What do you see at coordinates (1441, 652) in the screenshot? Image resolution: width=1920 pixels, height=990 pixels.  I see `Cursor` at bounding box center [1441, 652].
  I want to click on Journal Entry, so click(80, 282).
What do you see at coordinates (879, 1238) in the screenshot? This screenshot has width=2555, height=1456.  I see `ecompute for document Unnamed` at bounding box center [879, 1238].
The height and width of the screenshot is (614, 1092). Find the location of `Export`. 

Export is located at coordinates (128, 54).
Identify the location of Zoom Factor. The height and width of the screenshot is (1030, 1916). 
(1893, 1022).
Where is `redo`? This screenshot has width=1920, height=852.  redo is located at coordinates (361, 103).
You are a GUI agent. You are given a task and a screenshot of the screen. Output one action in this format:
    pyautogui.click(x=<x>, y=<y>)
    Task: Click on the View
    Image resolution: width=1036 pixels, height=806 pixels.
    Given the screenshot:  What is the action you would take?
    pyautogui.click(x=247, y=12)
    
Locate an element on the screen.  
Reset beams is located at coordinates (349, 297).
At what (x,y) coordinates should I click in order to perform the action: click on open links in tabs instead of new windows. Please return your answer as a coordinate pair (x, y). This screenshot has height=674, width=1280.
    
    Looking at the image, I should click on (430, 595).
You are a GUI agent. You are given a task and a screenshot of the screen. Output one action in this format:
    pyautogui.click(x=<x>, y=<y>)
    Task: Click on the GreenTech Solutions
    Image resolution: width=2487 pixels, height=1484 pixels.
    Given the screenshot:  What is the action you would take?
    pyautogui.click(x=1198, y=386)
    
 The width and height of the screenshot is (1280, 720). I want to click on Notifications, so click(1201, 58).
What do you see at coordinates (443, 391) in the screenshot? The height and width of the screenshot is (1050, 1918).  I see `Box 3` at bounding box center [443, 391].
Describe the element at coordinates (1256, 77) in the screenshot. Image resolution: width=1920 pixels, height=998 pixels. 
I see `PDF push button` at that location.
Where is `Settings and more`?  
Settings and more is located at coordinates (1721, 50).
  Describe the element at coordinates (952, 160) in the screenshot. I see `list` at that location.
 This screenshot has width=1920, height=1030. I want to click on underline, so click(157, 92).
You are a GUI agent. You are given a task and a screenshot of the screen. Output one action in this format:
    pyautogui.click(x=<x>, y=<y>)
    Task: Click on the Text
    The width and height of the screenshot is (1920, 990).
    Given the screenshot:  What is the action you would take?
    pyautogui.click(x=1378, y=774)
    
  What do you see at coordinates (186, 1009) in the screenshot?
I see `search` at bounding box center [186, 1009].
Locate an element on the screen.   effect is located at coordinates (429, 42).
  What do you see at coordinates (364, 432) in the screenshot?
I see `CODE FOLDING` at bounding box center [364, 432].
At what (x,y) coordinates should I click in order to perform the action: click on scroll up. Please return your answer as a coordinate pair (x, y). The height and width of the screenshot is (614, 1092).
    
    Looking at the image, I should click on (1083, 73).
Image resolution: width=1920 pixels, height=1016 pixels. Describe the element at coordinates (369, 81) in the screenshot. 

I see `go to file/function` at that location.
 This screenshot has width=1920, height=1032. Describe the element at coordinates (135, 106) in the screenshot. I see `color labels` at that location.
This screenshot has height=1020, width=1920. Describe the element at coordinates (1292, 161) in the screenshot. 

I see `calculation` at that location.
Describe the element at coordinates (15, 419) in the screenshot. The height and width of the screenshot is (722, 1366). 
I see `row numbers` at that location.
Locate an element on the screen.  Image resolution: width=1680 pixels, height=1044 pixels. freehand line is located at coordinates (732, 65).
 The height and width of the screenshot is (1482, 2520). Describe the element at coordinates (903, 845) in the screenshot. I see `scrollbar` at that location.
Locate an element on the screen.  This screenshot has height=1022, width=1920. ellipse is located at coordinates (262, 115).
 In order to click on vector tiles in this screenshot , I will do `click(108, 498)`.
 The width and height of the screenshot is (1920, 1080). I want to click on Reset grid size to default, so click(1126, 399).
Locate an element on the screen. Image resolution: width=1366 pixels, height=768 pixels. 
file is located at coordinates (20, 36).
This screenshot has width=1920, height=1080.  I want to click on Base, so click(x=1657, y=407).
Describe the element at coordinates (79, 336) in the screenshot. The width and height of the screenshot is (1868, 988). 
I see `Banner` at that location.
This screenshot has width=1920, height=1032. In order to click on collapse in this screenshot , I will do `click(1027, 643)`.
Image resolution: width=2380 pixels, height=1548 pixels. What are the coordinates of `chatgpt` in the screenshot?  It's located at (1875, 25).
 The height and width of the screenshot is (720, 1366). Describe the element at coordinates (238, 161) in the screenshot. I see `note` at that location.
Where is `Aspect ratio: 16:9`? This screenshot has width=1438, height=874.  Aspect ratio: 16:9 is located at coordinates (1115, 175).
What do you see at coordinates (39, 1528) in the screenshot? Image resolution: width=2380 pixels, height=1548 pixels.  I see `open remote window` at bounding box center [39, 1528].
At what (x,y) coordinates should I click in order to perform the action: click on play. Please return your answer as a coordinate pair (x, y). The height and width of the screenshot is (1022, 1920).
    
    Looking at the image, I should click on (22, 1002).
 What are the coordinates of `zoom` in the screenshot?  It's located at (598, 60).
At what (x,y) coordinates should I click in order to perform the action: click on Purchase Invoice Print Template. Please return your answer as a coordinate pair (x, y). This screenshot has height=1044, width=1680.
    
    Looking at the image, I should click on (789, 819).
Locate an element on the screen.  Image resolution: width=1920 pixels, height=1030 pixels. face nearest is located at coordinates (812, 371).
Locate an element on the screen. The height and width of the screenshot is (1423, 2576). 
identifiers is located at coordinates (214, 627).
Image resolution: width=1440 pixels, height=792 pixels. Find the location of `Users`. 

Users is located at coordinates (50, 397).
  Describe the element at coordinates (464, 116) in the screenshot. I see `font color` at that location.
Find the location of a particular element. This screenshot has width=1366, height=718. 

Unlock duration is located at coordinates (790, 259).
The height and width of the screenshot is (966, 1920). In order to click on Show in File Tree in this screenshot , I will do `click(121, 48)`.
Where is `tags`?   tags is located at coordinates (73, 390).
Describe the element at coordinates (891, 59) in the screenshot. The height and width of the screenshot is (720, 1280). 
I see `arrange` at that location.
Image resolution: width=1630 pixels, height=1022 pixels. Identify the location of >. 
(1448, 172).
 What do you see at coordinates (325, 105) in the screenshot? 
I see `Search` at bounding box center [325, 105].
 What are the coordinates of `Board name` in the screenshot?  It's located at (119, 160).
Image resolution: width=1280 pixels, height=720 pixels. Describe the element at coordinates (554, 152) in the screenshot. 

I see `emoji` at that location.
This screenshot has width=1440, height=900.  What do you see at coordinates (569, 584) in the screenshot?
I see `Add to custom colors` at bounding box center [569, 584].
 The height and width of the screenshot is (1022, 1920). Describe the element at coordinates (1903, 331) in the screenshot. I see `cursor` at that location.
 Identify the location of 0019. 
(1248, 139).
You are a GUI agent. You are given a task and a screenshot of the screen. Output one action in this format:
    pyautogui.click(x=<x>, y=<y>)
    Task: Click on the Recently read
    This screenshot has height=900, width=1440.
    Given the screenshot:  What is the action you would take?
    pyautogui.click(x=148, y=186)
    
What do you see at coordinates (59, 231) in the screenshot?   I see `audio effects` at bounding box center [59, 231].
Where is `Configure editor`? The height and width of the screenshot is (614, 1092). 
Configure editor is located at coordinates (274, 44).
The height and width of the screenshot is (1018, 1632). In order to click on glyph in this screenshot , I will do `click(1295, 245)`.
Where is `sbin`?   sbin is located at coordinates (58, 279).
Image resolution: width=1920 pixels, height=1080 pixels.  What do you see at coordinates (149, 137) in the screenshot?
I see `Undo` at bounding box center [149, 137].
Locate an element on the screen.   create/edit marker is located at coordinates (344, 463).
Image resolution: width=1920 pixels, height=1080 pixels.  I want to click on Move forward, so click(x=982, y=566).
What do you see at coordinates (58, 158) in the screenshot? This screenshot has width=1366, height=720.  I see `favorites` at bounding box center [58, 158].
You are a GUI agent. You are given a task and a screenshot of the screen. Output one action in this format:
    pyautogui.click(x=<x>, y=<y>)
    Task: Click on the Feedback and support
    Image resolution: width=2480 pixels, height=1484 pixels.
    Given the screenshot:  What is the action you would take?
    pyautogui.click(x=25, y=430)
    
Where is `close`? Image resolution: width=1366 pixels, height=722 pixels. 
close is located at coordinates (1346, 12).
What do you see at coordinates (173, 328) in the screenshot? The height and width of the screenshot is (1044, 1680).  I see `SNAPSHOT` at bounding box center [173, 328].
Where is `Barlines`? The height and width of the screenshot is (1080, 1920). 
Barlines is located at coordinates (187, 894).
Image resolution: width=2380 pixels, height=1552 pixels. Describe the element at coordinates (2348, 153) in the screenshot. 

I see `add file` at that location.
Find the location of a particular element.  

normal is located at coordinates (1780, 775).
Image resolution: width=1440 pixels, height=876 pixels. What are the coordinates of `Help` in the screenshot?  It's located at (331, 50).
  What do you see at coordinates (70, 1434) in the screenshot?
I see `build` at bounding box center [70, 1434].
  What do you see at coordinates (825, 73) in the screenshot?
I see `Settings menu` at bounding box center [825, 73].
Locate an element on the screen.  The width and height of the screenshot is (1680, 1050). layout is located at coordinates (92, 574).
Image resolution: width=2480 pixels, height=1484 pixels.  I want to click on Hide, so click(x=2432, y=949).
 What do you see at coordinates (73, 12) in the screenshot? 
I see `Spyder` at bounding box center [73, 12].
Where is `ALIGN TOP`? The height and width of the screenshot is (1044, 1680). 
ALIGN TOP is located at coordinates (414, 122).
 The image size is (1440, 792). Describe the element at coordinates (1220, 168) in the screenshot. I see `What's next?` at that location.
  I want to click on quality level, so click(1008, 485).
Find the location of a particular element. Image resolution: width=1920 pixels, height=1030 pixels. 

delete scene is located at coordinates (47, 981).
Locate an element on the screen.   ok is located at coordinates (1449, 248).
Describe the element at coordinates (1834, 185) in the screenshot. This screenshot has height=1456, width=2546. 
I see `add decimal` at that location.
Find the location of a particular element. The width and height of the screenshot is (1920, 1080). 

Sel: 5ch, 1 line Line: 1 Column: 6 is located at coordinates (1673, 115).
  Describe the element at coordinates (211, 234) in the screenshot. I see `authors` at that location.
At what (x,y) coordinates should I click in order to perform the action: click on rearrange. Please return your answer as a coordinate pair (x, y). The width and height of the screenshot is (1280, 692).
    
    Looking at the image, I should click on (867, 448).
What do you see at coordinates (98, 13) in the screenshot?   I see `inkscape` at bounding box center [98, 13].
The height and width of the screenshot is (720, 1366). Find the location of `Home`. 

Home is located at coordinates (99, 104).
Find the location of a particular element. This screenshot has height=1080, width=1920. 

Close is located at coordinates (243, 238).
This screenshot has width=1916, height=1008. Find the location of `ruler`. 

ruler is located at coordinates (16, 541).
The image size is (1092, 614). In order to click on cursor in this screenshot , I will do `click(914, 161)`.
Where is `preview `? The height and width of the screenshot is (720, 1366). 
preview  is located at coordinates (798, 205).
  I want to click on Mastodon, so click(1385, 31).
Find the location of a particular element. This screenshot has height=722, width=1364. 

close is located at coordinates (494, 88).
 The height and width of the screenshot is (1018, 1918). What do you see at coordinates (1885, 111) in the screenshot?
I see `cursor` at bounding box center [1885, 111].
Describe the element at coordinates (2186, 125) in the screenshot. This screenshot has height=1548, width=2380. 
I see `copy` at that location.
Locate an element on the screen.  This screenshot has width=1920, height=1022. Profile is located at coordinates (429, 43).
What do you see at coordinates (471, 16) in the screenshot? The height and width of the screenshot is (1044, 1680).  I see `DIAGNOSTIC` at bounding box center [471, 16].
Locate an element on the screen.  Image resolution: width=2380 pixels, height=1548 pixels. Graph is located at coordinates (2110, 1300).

**What this task involves:** Repeat the records above verbatim, from the line with "Locate an element on the screen. The" up to and including the line with "What do you see at coordinates (59, 231)".

**The answer:**
Locate an element on the screen. The height and width of the screenshot is (1423, 2576). 
identifiers is located at coordinates (214, 627).
Image resolution: width=1440 pixels, height=792 pixels. Find the location of `Users`. 

Users is located at coordinates (50, 397).
  Describe the element at coordinates (464, 116) in the screenshot. I see `font color` at that location.
Find the location of a particular element. This screenshot has width=1366, height=718. 

Unlock duration is located at coordinates (790, 259).
The height and width of the screenshot is (966, 1920). In order to click on Show in File Tree in this screenshot , I will do `click(121, 48)`.
Where is `tags`?   tags is located at coordinates (73, 390).
Describe the element at coordinates (891, 59) in the screenshot. The height and width of the screenshot is (720, 1280). 
I see `arrange` at that location.
Image resolution: width=1630 pixels, height=1022 pixels. Identify the location of >. 
(1448, 172).
 What do you see at coordinates (325, 105) in the screenshot? 
I see `Search` at bounding box center [325, 105].
 What are the coordinates of `Board name` in the screenshot?  It's located at (119, 160).
Image resolution: width=1280 pixels, height=720 pixels. Describe the element at coordinates (554, 152) in the screenshot. 

I see `emoji` at that location.
This screenshot has width=1440, height=900.  What do you see at coordinates (569, 584) in the screenshot?
I see `Add to custom colors` at bounding box center [569, 584].
 The height and width of the screenshot is (1022, 1920). Describe the element at coordinates (1903, 331) in the screenshot. I see `cursor` at that location.
 Identify the location of 0019. 
(1248, 139).
You are a GUI agent. You are given a task and a screenshot of the screen. Output one action in this format:
    pyautogui.click(x=<x>, y=<y>)
    Task: Click on the Recently read
    This screenshot has height=900, width=1440.
    Given the screenshot:  What is the action you would take?
    pyautogui.click(x=148, y=186)
    
What do you see at coordinates (59, 231) in the screenshot?   I see `audio effects` at bounding box center [59, 231].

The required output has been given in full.